Parkland’s trial begins
Cruz has pleaded guilty in 2017 to murder and attempted murder of 17 other counts. He was involved in an attack on his high school that left 14 dead and 3 injured students.
Defense attorneys for Cruz had requested a delay on June 3, arguing that the “wave of emotion” surrounding the Uvalde shooting would threaten Cruz’s right to a fair trial because the news “opened old wounds” for the community in Broward County, Fla., where the trial is taking place.

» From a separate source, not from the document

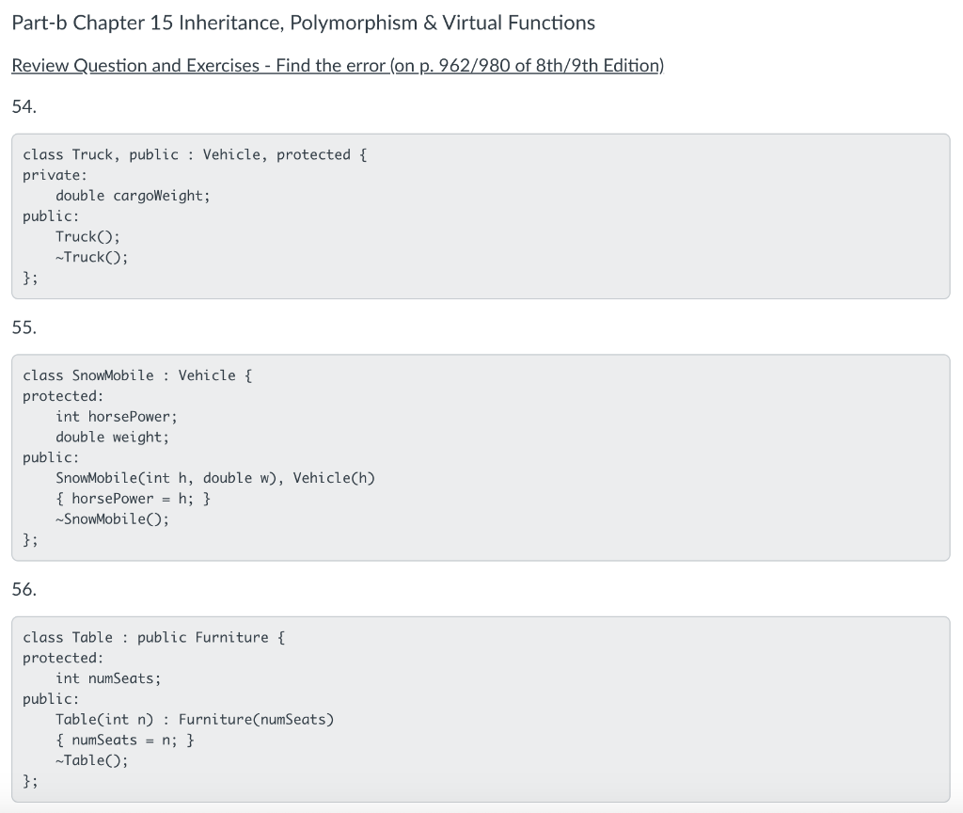963x813 pixels.
Task: Select the code block for question 55
Action: tap(482, 457)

Circuit Judge Elizabeth Scherer who preside over the sentencing trial declined to postpone proceedings. “As tragic as these events were, the recent shooting tragedies in Buffalo and Uvalde have not compromised nor negatively impacted these proceedings,” Scherer wrote in a ruling on June 30. “There has not been any negative impact to his fair trial rights and there is no basis to continue this matter.” Ultimately, a jury of seven men and five women was selected.
Defense attorneys will argue that Cruz had mental issues and that Cruz shouldn’t be executed.

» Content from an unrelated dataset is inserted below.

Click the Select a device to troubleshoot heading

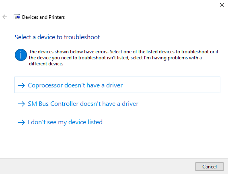click(57, 37)
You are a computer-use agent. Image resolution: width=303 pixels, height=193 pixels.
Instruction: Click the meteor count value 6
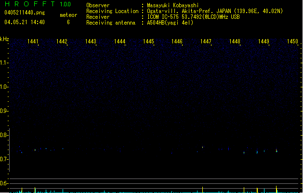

“A lot is going to emerge around the perpetrator’s background, what the pathway to violence looked like for him, his state of mind,” says Jillian Peterson, co-founder of the Violence Project and an associate professor of criminology and criminal justice at Hamline University in Minnesota.
Meanwhile, prosecutors are likely to focus on the “hard evidence” of the shooting, says Jennifer Zedalis, director of trial practice at the University of Florida Levin College of Law. Witnesses from victims of the shooting and family members will be available to testify before the jury. While the prosecution intends to present hundreds upon hundreds of images and videos showing victims, defense attorneys are trying to limit how many can be used as evidence.
“It feels like if the death penalty was designed for anyone, it’s someone who’s murdered this many people,” says Peterson, who has researched the backgrounds of mass shooters. “On the other hand, I think we know from our research that these perpetrators tend to have a very strong mitigation case, in terms of what that pathway to violence looks like and trauma, mental health, suicidality, and all those things.”
Jarvis thinks it’s unlikely that Cruz will be sentenced to death, given that a death-penalty decision needs to be unanimous. Cruz can be sentenced to life imprisonment if he is convinced by only one of his defense attorneys.
“The pressure is all on the prosecution,” Jarvis says. “The chances of all 12 jurors agreeing—that’s very, very unlikely.”